The money is there. People will pay. You just gotta figure out how to price it just right.
It doesn't matter if you can see a movie in a theater right now or not. Movies are not limited time live releases like UFC. UFC fights have a shelf life which is hours. A movie isn't even close to that.

Movies run in theaters for weeks or months and are then released on physical media and streaming in most cases. There isn't anywhere near the same immediacy to see a movie as with a live event.

Also considering the pain movie studios are in right now due to the fact that they aren't making millions and billions on theater receipts the money they want for streaming rights for a single movie is moronic. They're not going to get theater level receipts from movies through streaming no matter what they do and to demand it will only hurt them in the long run.

Theaters have been around for decades and continue to survive. I've been hearing about the demise of movie theaters for at least a couple of decades now. It's always "just a few years away" when the "home theater" will replace movie theaters. Market forces have proven those predictions wrong year after year. There are multiple draws to theaters and one of the biggest is exclusivity and an experience. Streaming through a service or a pay per view is nowhere near the same thing. We already know this because pay per view has been around for a long time for movies, including with streaming, and never has it even remotely seen the revenues or profits of the theater.

If selling exclusive streaming rights or pay per view rights to movies was anywhere near as profitable as the theater we wouldn't be having this discussion.

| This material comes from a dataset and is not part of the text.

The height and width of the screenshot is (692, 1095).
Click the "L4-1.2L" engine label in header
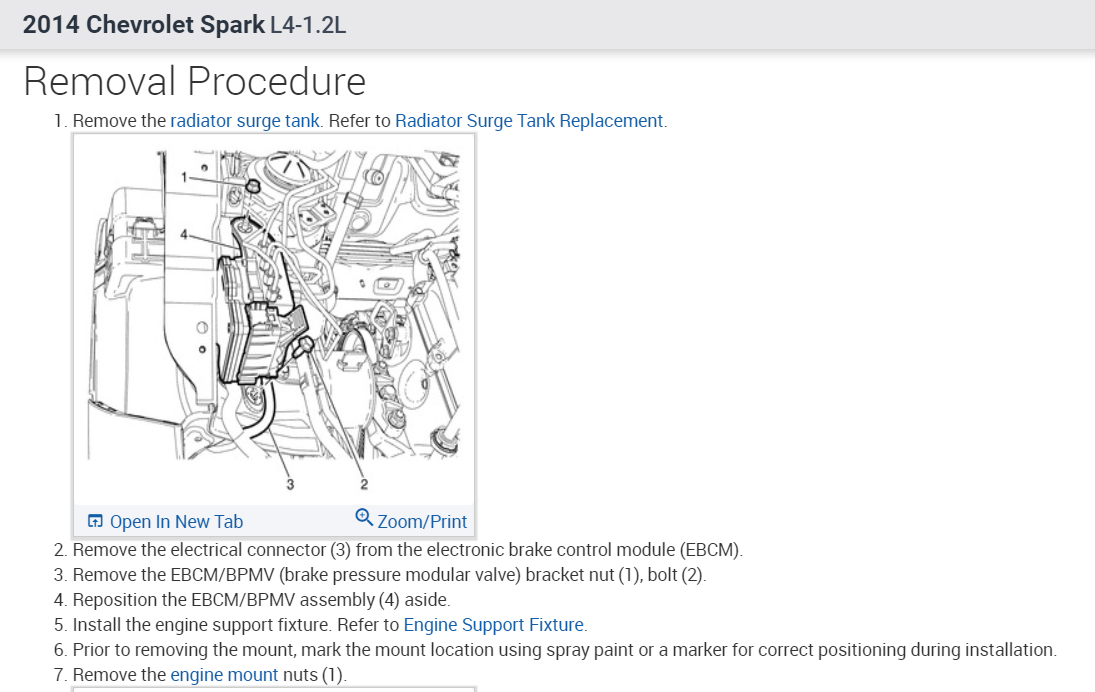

It would have already been done. Instead we've seen studio after studio postpone, postpone and postpone movie after movie. If the money was in streaming and pay per view that wouldn't be happening.
 
Theaters have been around for decades and continue to survive. I've been hearing about the demise of movie theaters for at least a couple of decades now. It's always "just a few years away" when the "home theater" will replace movie theaters. Market forces have proven those predictions wrong year after year. There are multiple draws to theaters and one of the biggest is exclusivity and an experience.
COVID-19 wasn't around during the last few decades.